═══ Source passage ═══
‘Cool Hand’ Miranda

Oct 4, 2014

Your Mistress showed off her astonishing poker playing skills for one lucky subbie this week as we played cards for tortures and rewards in my Hanwell dungeon. The rules were simple: if I won… he suffered. If he won… he got a sexy reward. What a terrible shame that he went hand after hand after hand with the worst luck imaginable and never managed to earn a single reward to compensate for the painful and distressing punishments which the cards inflicted upon him. Obviously I did not want to hurt him but ‘rules are rules’ and it was not my fault that he kept drawing the worst cards in the pack whilst I skilfully collected Ace after Ace to maintain my winning streak.

It got almost embarrassing as I had to inflict greater suffering on his poor body with each turn of Lady Luck’s’ wheel. He had started the game suspended in a leather strait jacket from the ceiling hoist but I promise that I never cheated in the slightest as I dealt out the cards in front of him. The first loss earned him an electric butt plug, but naturally the current had to tweak up a little each time he lost. After a few winning hands I decided to add electric body pads to really make him twitch and then the cards dictated that his balls also had to suffer the attentions of one of my electric boxes. I got worried that a few more losing hands and I would run out of boxes to plug him into.

He had been so very unlucky that I decided to move him onto my medical bench for a thorough check up and perversion treatment at the hands of my alter-ego Nurse Despair. I think he was at first relieved to be let down from the ceiling but his relief was very short-lived as he realised that his nurse was in the mood to continue the electric pumping of his rear while adding some heavy breath control procedures as well.
═══ Material shown ═══
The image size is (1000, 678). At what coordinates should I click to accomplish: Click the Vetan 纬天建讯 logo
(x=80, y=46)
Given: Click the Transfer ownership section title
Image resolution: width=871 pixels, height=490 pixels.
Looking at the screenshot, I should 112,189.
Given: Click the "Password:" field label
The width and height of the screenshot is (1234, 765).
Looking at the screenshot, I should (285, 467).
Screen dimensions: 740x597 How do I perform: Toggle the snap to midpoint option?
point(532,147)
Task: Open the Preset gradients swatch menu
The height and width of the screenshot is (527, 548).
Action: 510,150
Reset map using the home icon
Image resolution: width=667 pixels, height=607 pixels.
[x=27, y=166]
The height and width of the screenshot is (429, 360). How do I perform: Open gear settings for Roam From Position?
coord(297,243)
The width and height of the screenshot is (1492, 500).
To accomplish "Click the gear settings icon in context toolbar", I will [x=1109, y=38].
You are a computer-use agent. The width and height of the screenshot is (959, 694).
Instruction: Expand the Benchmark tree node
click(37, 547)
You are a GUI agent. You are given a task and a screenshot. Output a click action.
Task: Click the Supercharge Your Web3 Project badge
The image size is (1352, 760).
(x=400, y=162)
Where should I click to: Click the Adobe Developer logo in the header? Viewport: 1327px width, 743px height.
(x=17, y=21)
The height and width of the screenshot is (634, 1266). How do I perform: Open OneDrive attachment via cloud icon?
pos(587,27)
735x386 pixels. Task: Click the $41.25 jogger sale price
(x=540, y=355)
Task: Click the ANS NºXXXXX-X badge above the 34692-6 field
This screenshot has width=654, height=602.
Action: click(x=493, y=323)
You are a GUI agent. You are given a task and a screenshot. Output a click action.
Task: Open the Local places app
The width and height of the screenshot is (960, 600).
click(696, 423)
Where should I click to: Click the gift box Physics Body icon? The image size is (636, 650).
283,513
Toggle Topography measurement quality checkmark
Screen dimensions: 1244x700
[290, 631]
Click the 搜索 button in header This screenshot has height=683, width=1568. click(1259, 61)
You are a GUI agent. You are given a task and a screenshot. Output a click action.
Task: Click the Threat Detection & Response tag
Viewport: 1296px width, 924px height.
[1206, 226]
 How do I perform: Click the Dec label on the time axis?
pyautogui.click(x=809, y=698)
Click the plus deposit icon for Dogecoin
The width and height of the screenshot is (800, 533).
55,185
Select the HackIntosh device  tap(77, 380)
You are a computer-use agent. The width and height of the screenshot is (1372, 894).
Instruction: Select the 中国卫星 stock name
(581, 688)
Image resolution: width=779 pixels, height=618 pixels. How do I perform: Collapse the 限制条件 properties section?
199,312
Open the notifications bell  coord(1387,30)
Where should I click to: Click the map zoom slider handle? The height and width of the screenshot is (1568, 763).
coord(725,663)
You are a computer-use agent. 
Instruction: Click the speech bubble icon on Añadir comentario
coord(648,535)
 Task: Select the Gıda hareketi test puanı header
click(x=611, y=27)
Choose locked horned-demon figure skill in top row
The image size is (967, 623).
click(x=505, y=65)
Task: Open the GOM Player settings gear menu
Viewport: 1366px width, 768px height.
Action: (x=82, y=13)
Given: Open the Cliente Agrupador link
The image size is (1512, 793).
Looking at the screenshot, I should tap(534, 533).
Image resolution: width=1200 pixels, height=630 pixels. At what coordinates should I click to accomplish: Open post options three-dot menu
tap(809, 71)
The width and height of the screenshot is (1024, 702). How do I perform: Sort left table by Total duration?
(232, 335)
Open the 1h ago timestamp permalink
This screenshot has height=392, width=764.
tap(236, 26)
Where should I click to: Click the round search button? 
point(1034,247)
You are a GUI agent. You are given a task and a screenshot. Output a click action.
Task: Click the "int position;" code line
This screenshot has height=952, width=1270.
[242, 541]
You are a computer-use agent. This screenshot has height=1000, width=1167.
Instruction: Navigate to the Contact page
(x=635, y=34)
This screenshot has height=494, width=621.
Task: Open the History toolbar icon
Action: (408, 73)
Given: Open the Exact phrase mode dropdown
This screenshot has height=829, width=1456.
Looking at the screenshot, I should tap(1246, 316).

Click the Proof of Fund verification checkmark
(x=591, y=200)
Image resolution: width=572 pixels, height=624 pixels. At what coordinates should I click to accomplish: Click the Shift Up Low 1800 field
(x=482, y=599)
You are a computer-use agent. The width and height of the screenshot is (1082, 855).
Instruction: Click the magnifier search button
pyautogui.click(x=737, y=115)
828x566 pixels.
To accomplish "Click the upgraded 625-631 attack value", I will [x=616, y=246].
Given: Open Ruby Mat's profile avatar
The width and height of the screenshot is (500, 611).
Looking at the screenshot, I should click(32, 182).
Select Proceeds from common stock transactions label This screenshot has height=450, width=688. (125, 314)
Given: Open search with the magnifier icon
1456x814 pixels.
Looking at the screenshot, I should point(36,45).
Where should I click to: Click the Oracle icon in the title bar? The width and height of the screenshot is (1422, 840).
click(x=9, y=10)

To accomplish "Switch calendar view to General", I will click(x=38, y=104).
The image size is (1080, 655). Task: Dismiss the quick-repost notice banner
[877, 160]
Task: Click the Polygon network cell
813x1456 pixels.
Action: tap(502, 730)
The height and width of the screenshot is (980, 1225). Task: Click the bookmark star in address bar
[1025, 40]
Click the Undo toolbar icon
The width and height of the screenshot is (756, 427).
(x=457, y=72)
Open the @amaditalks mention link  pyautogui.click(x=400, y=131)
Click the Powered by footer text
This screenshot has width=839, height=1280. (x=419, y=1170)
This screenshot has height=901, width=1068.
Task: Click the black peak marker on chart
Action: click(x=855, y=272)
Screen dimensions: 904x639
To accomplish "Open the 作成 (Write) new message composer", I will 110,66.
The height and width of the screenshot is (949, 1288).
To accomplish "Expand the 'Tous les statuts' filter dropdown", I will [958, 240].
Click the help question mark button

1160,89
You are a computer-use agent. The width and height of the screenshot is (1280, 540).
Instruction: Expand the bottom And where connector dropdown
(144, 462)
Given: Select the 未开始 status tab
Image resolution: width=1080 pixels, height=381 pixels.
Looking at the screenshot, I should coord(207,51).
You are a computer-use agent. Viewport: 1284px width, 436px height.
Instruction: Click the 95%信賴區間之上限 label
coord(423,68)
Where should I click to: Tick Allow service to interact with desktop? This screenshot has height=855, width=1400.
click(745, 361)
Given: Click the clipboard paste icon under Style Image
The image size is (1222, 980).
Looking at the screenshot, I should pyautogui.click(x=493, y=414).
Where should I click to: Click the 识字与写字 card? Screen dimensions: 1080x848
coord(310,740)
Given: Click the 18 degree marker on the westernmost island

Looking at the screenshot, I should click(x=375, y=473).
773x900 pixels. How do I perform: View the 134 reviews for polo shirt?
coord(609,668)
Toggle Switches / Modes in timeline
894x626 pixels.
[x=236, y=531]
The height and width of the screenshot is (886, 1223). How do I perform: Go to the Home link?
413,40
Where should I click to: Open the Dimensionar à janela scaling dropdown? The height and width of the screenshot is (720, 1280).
═══
● **Work order 1**
Translate this sentence from the poker post into Spanish: "I got worried that a few more losing hands and I would run out of boxes to plug him into."
● **Work order 2**
Edit the poker post by rewriting the stretch that begins with the words "It got almost" and stops after "plug him into.", putting "overhead hoist" in place of "ceiling hoist".
● **Work order 3**
Continue the poker post from the point where its last paragraph ends.

● **Expected output 1**
Me empecé a preocupar de que, con unas cuantas manos perdedoras más, me quedaría sin cajas a las que conectarlo.

● **Expected output 2**
It got almost embarrassing as I had to inflict greater suffering on his poor body with each turn of Lady Luck’s’ wheel. He had started the game suspended in a leather strait jacket from the overhead hoist but I promise that I never cheated in the slightest as I dealt out the cards in front of him. The first loss earned him an electric butt plug, but naturally the current had to tweak up a little each time he lost. After a few winning hands I decided to add electric body pads to really make him twitch and then the cards dictated that his balls also had to suffer the attentions of one of my electric boxes. I got worried that a few more losing hands and I would run out of boxes to plug him into.

● **Expected output 3**
I know this particular slave has a terrible and overwhelming fear of suffocation and so naturally I left his face clear and free in order that he could comfortably enjoy the sight of his Mistress wearing her heavy black rubber medical apron… Oh NO, oooops… sorry… that’s a mistake… I meant to say that I didn’t leave his head free at all: I smothered him in layer after layer of tight-fitting, laced and zipped-up rubber hoods that took him to the edge of panic and beyond. Not content with scaring him silly, I added a pump-up rubber gag under all of the multiple hoods, strapped his head and throat down with wrap after wrap of clingfilm and then blocked his last remaining air hole, time after time, with my latex-clad fingers.

It was such fun to hear him whimper and slowly lose all control as layer after layer of suffocating rubber pushed his brain closer and closer to meltdown. I could vaguely hear him mumbling what might have been a prayer, or possibly a somewhat pointless plea for mercy. The irony is that he should know by now that when Nurse Despair in in her medical room, pity flies out of the window. There was no way I was going to let up on this wretch’s terror until I heard his very special and particularly humiliating safeword forced from his lips. In the end, of course, I broke him completely. It is always just a matter of time.